So inflation. It's a problem right? I have a suspect that there's a majority of people that spend close to 80% of their time in the Auction House, sniping that sweet deal to flip for cash or gold. There's also a tremendous amount of AH botting that takes place. I think this is worse than people botting for gold or paragon levels ingame because the only reason to make gold is to buy upgrades. Due to the people flipping and inflating prices on the Auction House, the value of gold is sky high. Not the monetary value, that's dropping. But what can be bought with the gold is decreasing every day, and this is due to the AH flipping.
Case in point: I went to search for some Vile Wards with %Life, Vitality and > 200 dex today. Of the 14, only 3 allowed bids (min bid and buyout were not the same).

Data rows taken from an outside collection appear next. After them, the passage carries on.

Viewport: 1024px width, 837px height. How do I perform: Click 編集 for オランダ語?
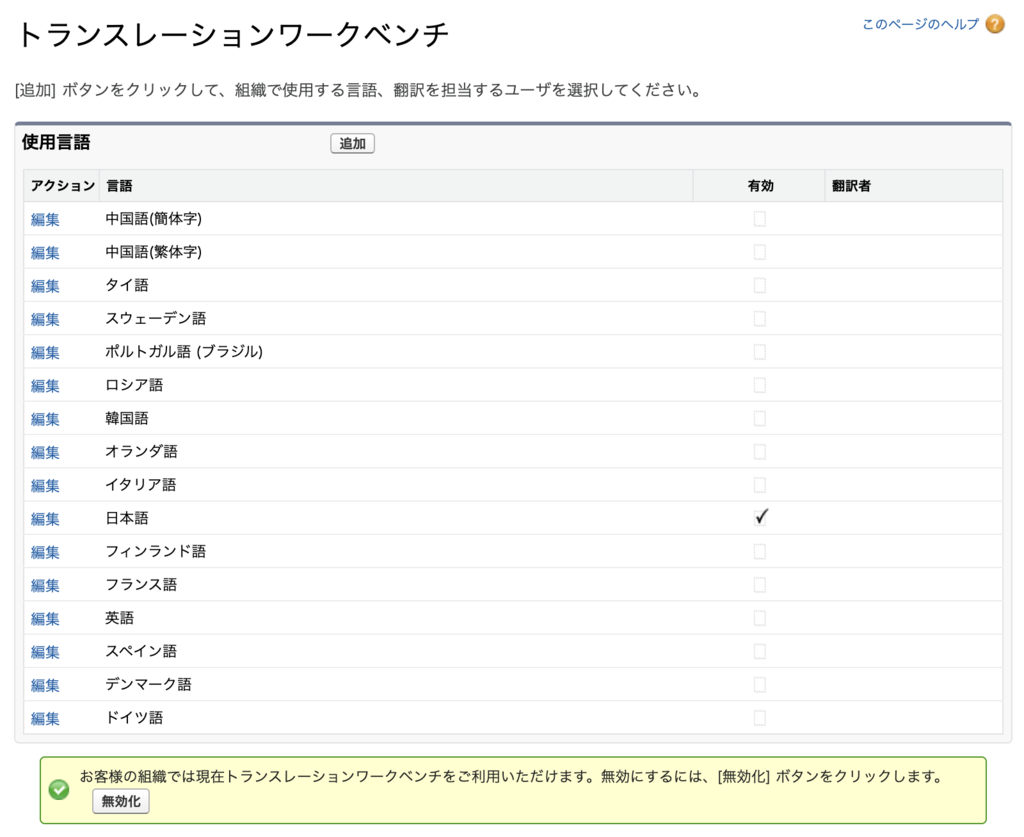click(45, 452)
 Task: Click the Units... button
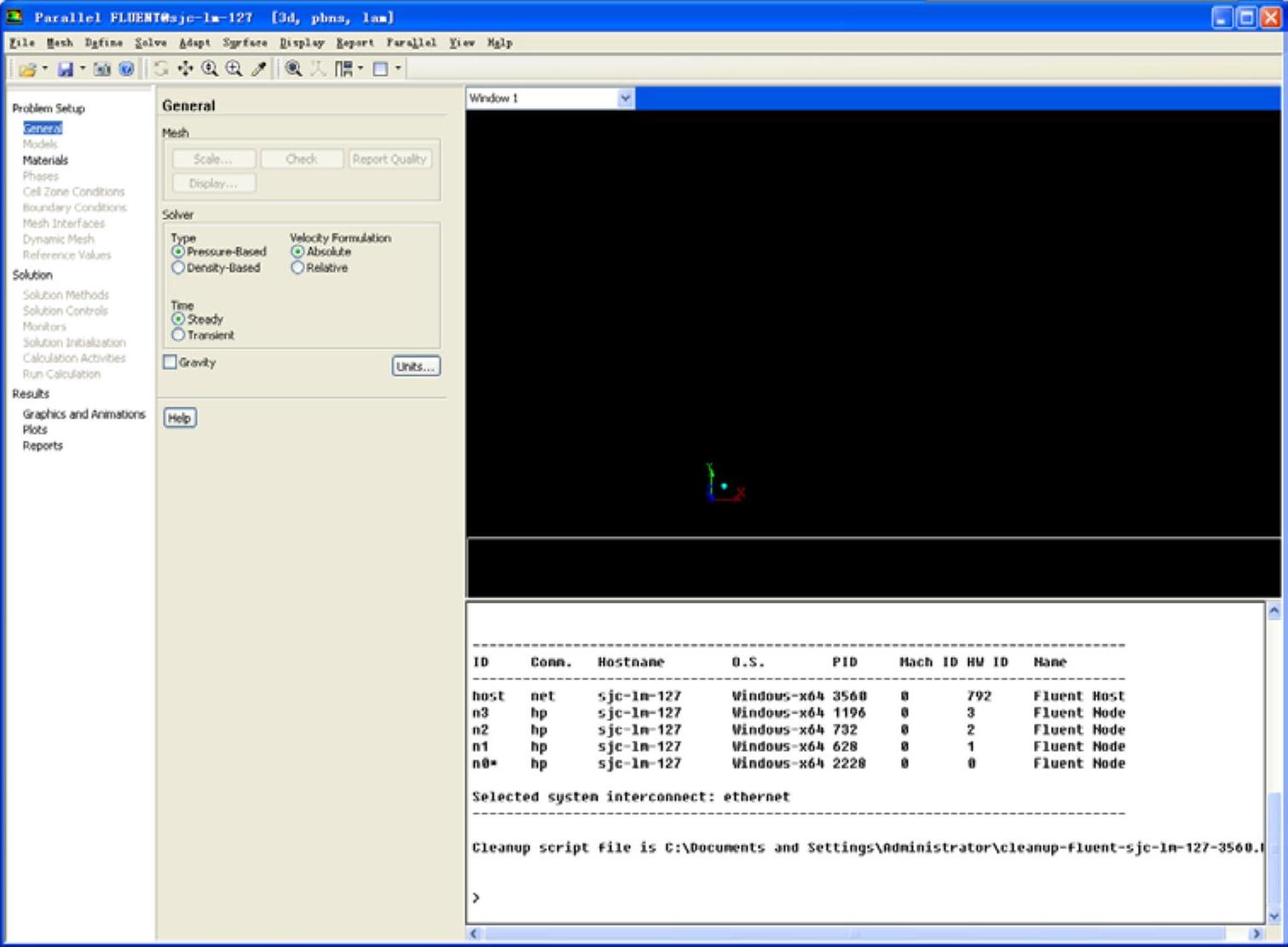[415, 367]
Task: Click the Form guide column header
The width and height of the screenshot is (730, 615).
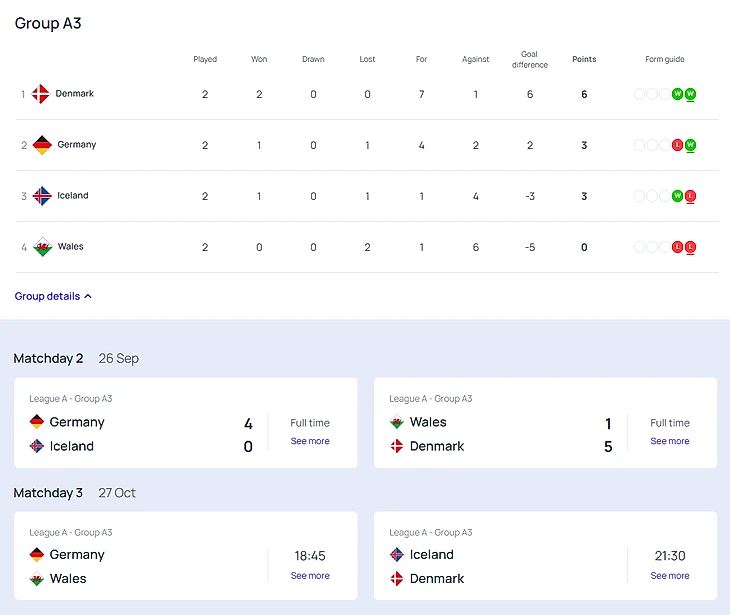Action: coord(665,59)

Two of those three had minimum bids of 100m. The buy only sets ranged from 110m to 1.5b, with the set at 110m having only 4hrs left. In other words, they weren't going to sell. The only viable pair to actually bid on had a 19m bid with 7hrs left.
Now, I'm pretty sure that the pair with bids at 19m would end up selling for 50-80m range. I'd like to assume that's going to be by someone who will use them, but the sad reality is that they will probably go right back up on the AH for 150m from whoever bought them (I have another idea which would disallow someone from reselling something on the AH for (24-48hrs), but it's not the point I'm trying to make here). My point is that the market is only willing to pay 50-80m for them, and the majority of items with these stats will just sit in the hands of AH tycoons who are trying to get way more than fair market value out of them .
TL;DR (read only below)
The solution is simple. Do not allow "buy only" auctions. Do this by setting a cap on minimum bid. Make minimum bid cap of 10x or even 100x of vendor value. Here's the bullets.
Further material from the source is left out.